Task:
Retype all of the data that follows, line for line.

+++ Study material +++

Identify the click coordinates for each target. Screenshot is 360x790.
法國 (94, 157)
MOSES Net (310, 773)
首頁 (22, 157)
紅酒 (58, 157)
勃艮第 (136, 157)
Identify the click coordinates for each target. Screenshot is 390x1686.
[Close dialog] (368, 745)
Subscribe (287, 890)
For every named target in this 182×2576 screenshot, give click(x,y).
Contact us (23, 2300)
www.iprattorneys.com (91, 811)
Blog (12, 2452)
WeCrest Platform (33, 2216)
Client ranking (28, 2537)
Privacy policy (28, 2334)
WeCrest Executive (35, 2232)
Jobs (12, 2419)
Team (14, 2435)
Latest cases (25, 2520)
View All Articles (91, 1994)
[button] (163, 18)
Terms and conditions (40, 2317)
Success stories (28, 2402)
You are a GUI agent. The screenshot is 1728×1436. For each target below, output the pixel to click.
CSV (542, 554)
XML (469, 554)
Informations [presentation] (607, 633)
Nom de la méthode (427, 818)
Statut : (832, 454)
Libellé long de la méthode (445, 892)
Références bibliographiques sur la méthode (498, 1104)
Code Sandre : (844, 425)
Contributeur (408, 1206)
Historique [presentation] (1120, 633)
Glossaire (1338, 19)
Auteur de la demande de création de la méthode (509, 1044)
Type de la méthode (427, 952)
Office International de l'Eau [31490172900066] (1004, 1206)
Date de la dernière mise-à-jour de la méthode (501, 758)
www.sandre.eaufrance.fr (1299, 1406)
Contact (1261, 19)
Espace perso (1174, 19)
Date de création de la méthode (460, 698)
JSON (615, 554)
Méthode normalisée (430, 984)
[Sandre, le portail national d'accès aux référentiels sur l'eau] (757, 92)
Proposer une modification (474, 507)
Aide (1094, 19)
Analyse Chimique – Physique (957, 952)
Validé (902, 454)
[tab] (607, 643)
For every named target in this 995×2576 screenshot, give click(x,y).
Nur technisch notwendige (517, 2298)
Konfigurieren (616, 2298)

+++

Answer for the task:
Identify the click coordinates for each target. Screenshot is 360x790.
法國 (94, 157)
MOSES Net (310, 773)
首頁 (22, 157)
紅酒 (58, 157)
勃艮第 (136, 157)
Identify the click coordinates for each target. Screenshot is 390x1686.
[Close dialog] (368, 745)
Subscribe (287, 890)
For every named target in this 182×2576 screenshot, give click(x,y).
Contact us (23, 2300)
www.iprattorneys.com (91, 811)
Blog (12, 2452)
WeCrest Platform (33, 2216)
Client ranking (28, 2537)
Privacy policy (28, 2334)
WeCrest Executive (35, 2232)
Jobs (12, 2419)
Team (14, 2435)
Latest cases (25, 2520)
View All Articles (91, 1994)
[button] (163, 18)
Terms and conditions (40, 2317)
Success stories (28, 2402)
You are a GUI agent. The screenshot is 1728×1436. For each target below, output the pixel to click.
CSV (542, 554)
XML (469, 554)
Informations [presentation] (607, 633)
Nom de la méthode (427, 818)
Statut : (832, 454)
Libellé long de la méthode (445, 892)
Références bibliographiques sur la méthode (498, 1104)
Code Sandre : (844, 425)
Contributeur (408, 1206)
Historique [presentation] (1120, 633)
Glossaire (1338, 19)
Auteur de la demande de création de la méthode (509, 1044)
Type de la méthode (427, 952)
Office International de l'Eau [31490172900066] (1004, 1206)
Date de la dernière mise-à-jour de la méthode (501, 758)
www.sandre.eaufrance.fr (1299, 1406)
Contact (1261, 19)
Espace perso (1174, 19)
Date de création de la méthode (460, 698)
JSON (615, 554)
Méthode normalisée (430, 984)
[Sandre, le portail national d'accès aux référentiels sur l'eau] (757, 92)
Proposer une modification (474, 507)
Aide (1094, 19)
Analyse Chimique – Physique (957, 952)
Validé (902, 454)
[tab] (607, 643)
For every named target in this 995×2576 screenshot, give click(x,y).
Nur technisch notwendige (517, 2298)
Konfigurieren (616, 2298)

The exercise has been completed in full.